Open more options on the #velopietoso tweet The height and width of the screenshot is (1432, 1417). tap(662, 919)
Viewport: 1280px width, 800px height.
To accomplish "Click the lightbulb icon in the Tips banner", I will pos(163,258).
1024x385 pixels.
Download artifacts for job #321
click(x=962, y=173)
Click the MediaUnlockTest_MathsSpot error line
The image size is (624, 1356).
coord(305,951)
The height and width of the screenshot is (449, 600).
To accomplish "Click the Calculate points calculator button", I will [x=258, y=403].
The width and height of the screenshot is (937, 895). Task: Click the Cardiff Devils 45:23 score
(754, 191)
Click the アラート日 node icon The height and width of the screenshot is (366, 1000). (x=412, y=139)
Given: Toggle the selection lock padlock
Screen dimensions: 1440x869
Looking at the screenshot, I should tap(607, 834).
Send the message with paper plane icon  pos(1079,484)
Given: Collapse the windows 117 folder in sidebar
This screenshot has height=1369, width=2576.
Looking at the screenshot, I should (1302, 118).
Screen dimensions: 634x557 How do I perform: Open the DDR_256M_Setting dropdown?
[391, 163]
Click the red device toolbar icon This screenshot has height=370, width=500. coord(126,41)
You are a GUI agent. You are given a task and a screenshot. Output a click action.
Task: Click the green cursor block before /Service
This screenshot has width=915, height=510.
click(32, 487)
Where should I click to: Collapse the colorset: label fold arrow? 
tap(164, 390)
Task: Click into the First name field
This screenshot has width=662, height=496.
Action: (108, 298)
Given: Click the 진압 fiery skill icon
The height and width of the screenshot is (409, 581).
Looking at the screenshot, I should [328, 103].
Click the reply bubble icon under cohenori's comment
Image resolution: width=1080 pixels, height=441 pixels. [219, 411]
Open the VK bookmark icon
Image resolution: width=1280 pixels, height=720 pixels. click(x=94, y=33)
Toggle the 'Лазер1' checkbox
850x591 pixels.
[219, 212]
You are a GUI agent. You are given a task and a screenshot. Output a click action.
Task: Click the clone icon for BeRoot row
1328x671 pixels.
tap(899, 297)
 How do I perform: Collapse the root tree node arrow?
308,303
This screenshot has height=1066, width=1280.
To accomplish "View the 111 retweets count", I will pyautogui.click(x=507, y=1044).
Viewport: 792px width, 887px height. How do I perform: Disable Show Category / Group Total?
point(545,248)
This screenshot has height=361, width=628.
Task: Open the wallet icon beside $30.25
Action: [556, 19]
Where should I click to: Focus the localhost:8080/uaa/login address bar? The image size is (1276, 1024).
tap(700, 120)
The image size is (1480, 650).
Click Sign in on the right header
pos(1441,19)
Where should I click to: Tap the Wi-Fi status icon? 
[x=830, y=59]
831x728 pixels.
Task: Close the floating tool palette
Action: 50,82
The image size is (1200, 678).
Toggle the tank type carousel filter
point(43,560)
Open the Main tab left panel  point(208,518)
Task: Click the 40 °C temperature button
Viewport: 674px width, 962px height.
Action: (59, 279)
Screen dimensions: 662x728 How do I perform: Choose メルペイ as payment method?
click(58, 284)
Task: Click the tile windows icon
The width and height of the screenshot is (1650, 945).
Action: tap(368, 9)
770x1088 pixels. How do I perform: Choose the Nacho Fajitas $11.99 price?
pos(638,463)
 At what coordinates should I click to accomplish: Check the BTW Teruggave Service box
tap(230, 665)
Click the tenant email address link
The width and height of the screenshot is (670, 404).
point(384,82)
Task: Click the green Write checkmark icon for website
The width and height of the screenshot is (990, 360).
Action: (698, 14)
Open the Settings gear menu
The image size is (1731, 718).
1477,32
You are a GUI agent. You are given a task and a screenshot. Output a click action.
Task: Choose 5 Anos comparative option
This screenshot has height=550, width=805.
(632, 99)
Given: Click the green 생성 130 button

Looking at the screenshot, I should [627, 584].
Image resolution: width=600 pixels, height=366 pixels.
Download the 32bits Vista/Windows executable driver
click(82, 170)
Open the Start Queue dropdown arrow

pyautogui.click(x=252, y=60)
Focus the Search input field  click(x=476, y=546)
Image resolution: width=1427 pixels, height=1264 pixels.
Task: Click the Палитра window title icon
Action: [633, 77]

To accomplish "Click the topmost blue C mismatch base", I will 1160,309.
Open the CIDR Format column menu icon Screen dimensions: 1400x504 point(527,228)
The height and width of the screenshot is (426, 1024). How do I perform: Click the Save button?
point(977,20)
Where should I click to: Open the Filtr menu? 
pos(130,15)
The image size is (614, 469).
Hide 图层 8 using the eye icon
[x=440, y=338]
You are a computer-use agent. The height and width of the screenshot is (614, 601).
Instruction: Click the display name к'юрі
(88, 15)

◇ ◇ ◇ ◇ ◇

**WHAT THIS TASK INVOLVES**
Would you return the whole listing exactly as written?

**EXERCISE SOLUTION**
Open more options on the #velopietoso tweet The height and width of the screenshot is (1432, 1417). tap(662, 919)
Viewport: 1280px width, 800px height.
To accomplish "Click the lightbulb icon in the Tips banner", I will pos(163,258).
1024x385 pixels.
Download artifacts for job #321
click(x=962, y=173)
Click the MediaUnlockTest_MathsSpot error line
The image size is (624, 1356).
coord(305,951)
The height and width of the screenshot is (449, 600).
To accomplish "Click the Calculate points calculator button", I will [x=258, y=403].
The width and height of the screenshot is (937, 895). Task: Click the Cardiff Devils 45:23 score
(754, 191)
Click the アラート日 node icon The height and width of the screenshot is (366, 1000). (x=412, y=139)
Given: Toggle the selection lock padlock
Screen dimensions: 1440x869
Looking at the screenshot, I should tap(607, 834).
Send the message with paper plane icon  pos(1079,484)
Given: Collapse the windows 117 folder in sidebar
This screenshot has height=1369, width=2576.
Looking at the screenshot, I should (1302, 118).
Screen dimensions: 634x557 How do I perform: Open the DDR_256M_Setting dropdown?
[391, 163]
Click the red device toolbar icon This screenshot has height=370, width=500. coord(126,41)
You are a GUI agent. You are given a task and a screenshot. Output a click action.
Task: Click the green cursor block before /Service
This screenshot has width=915, height=510.
click(32, 487)
Where should I click to: Collapse the colorset: label fold arrow? 
tap(164, 390)
Task: Click into the First name field
This screenshot has width=662, height=496.
Action: (108, 298)
Given: Click the 진압 fiery skill icon
The height and width of the screenshot is (409, 581).
Looking at the screenshot, I should [328, 103].
Click the reply bubble icon under cohenori's comment
Image resolution: width=1080 pixels, height=441 pixels. [219, 411]
Open the VK bookmark icon
Image resolution: width=1280 pixels, height=720 pixels. click(x=94, y=33)
Toggle the 'Лазер1' checkbox
850x591 pixels.
[219, 212]
You are a GUI agent. You are given a task and a screenshot. Output a click action.
Task: Click the clone icon for BeRoot row
1328x671 pixels.
tap(899, 297)
 How do I perform: Collapse the root tree node arrow?
308,303
This screenshot has height=1066, width=1280.
To accomplish "View the 111 retweets count", I will pyautogui.click(x=507, y=1044).
Viewport: 792px width, 887px height. How do I perform: Disable Show Category / Group Total?
point(545,248)
This screenshot has height=361, width=628.
Task: Open the wallet icon beside $30.25
Action: [556, 19]
Where should I click to: Focus the localhost:8080/uaa/login address bar? The image size is (1276, 1024).
tap(700, 120)
The image size is (1480, 650).
Click Sign in on the right header
pos(1441,19)
Where should I click to: Tap the Wi-Fi status icon? 
[x=830, y=59]
831x728 pixels.
Task: Close the floating tool palette
Action: 50,82
The image size is (1200, 678).
Toggle the tank type carousel filter
point(43,560)
Open the Main tab left panel  point(208,518)
Task: Click the 40 °C temperature button
Viewport: 674px width, 962px height.
Action: (59, 279)
Screen dimensions: 662x728 How do I perform: Choose メルペイ as payment method?
click(58, 284)
Task: Click the tile windows icon
The width and height of the screenshot is (1650, 945).
Action: tap(368, 9)
770x1088 pixels. How do I perform: Choose the Nacho Fajitas $11.99 price?
pos(638,463)
 At what coordinates should I click to accomplish: Check the BTW Teruggave Service box
tap(230, 665)
Click the tenant email address link
The width and height of the screenshot is (670, 404).
point(384,82)
Task: Click the green Write checkmark icon for website
The width and height of the screenshot is (990, 360).
Action: (698, 14)
Open the Settings gear menu
The image size is (1731, 718).
1477,32
You are a GUI agent. You are given a task and a screenshot. Output a click action.
Task: Choose 5 Anos comparative option
This screenshot has height=550, width=805.
(632, 99)
Given: Click the green 생성 130 button

Looking at the screenshot, I should [627, 584].
Image resolution: width=600 pixels, height=366 pixels.
Download the 32bits Vista/Windows executable driver
click(82, 170)
Open the Start Queue dropdown arrow

pyautogui.click(x=252, y=60)
Focus the Search input field  click(x=476, y=546)
Image resolution: width=1427 pixels, height=1264 pixels.
Task: Click the Палитра window title icon
Action: [633, 77]

To accomplish "Click the topmost blue C mismatch base", I will 1160,309.
Open the CIDR Format column menu icon Screen dimensions: 1400x504 point(527,228)
The height and width of the screenshot is (426, 1024). How do I perform: Click the Save button?
point(977,20)
Where should I click to: Open the Filtr menu? 
pos(130,15)
The image size is (614, 469).
Hide 图层 8 using the eye icon
[x=440, y=338]
You are a computer-use agent. The height and width of the screenshot is (614, 601).
Instruction: Click the display name к'юрі
(88, 15)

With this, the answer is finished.